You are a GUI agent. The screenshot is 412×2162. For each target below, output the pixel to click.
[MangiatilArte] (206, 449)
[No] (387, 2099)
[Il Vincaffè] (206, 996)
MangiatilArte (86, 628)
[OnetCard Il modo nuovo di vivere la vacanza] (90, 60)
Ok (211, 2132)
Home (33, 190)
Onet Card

What this task involves
Could you output all of the records above exactly as given?

Your response
You are a GUI agent. The screenshot is 412×2162. For each target below, output the pixel to click.
[MangiatilArte] (206, 449)
[No] (387, 2099)
[Il Vincaffè] (206, 996)
MangiatilArte (86, 628)
[OnetCard Il modo nuovo di vivere la vacanza] (90, 60)
Ok (211, 2132)
Home (33, 190)
Onet Card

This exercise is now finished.